Event-driven programming strategy

23 jan 2023

You need a strategy to write effective programs. Without a strategy you end up with spaghetti code.

Events in the real world are arbitrary and asynchronous. The whole point of pushbutton switches is that people press them whenever they need to, not when the computer wants to. Embedded systems need to respond to the sensors, controls, and actuators attached to them.

Event-loops are a way to coerce linear-one-step-at-a-time stored-program computers, MCUs like Arduino, into handing as many tasks as you can think up, and clearly, succinctly, understandably and maintainably.

The event loop model

I agonized over how to describe this system incrementally, introducing one idea at a time, but it always ended up tedious and plodding. So instead I've laid out some examples that introduce these interrelated ideas at once:

With these you can code pretty much any interactive, real-time interaction you can think of. With these ideas, and the simple framework skeletal code in the examples, you can write real programs. With the addition of one more fundamental idea, Messages, not covered here yet anyway, you will have the basis for a genuine but simple real-time "operating system"; this has been highly developed in my roadster and Flock projects.

Event-loop programming is not new. The event-loop model is what set the first Macintosh apart from it's DOS competitor in the early 80's: where the Mac was (almost) entirely event-driven, DOS was trivially single-threaded: if you popped a floppy disk out when a program needed it, the entire system froze with the prompt "ERROR: R)etry, I)gnore, A)bort?". The Mac mostly handled this with grace; you could back out gracefully and try again, no work lost. Event-loops made the mouse and keyboard work independently.

Here is a more formal approach to teaching about Arduino and event-loop programming at CMU.

Event-loop examples, built-up from BLINK

As crappy as the Arduino-supplied BLINK program is, it hints at the right approach: turn LED on, delay, turn LED off, delay... then exit. Control passes right back in at the top, endlessly; the LED blinks. The problem that delay() function. It is a serious disappointment that so much of the Example code is built around delay().

BLINK matters. It's the first thing every newbie runs, and it and those other simple examples are looked to for basic ideas. And fail you, right from the start. delay() is harmful.

Set up to run these examples

DOWNLOAD THIS FILE: HowTo-SRTimer.zip





ILLUSTRATION #1: baseline: SRTimer_example_1

In the Arduino IDE, load sketch SRTimer_example_1, connect your Arduino board and upload it.
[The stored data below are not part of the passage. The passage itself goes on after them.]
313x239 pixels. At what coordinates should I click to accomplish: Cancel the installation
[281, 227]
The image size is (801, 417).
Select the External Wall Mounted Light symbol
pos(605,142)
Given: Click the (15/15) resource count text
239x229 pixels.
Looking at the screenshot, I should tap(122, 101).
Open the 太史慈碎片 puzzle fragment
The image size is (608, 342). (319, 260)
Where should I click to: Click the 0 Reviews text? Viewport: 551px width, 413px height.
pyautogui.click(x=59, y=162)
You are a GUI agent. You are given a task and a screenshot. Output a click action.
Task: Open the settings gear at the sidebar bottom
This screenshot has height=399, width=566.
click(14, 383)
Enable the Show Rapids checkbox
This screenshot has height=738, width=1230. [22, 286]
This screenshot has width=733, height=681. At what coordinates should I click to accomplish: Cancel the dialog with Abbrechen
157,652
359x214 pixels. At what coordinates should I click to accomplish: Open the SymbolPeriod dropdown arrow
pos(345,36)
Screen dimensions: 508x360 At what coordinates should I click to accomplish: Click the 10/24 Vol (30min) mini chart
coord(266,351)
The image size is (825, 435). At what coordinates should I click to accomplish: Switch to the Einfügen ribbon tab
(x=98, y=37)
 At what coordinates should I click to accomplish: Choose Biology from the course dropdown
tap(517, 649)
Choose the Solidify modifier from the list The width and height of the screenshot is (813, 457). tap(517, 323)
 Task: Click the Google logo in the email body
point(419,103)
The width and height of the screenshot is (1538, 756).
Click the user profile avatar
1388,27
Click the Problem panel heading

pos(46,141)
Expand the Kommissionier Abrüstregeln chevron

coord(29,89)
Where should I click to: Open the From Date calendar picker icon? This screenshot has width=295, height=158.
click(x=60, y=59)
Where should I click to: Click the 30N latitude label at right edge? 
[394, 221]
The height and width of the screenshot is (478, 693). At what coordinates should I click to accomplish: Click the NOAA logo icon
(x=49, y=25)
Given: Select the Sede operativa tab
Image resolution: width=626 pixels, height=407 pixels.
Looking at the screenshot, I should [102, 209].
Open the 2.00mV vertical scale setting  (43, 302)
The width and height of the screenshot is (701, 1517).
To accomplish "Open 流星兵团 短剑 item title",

This is the basic BLINK example with some fancy stuff added.

Load SRTimer_example_1 in the IDE, connect your Arduino board, under Tools select the board type (Uno, etc) and the serial port. Compile and upload to your board. Click the little hourglass in the upper right tool bar to open the serial monitor. Select 115200 bits/sec in the pulldown in the bottom right. The IDE will remember this setting.

Explanation

The statement A includes my library into your program. The library contains a bunch of code that you can use that you couldn't before. SRResources is documented here. B directs the compiler to place an object of type SRLoopTally right here, and name it SRL. C sets up the USB serial port for use in debugging; every program I write does some variation of this.

D is the setup function for SRLoopTally; by C language convention most objects that need setting up have a method called "begin". What begin does depends on the object. For SRLoopTally it says how often to print out it's little tally of statistics (5 seconds).

Last, the code within loop() is the plain old dumb BLINK example code, with one addition: at E, the invokation ("calling") the loop statistics tally, SRL.tally().

What SRLoopTally does

Instantiated and setup, SRL.tally() runs in every iteration through loop() and internal to the object generates statistics on how much time the code inside loop() takes to execute, and how many iterations (how many times loop() is called) per second. This will soon become interesting.

Discussion

The built-in LED should be blinking. Let it blink for 10 seconds or so. The serial monitor will display:

The text loop: 1/s, 1000mS avg, 1001mS max is the work of the SRL.tally(). It is very terse, but states that loop() ran through, completed, one iteration in one second ("1/s"), that the average loop execution time was 1000 milliseconds, and the maximum time any one iteration took was 1001 milliseconds.

Because this delay()-base blink is so stupid and wasteful, yes, it's all redundant, one blink cycle took one second. This is not news is it.

The "useful work" of BLINK is contained in the two digitalWrite() statements. The two delay()s essentially halt the machine -- they block. Blocking is bad. Blocking code is about the worst thing you can do in a machine that is supposed to be responsive or reactive to its environment.



ILLUSTRATION #2: inline-coded timer: SRTimer_example_2

Explanation

This program does exactly what example 1 did, with a big difference... But first let's look at the additions and changes.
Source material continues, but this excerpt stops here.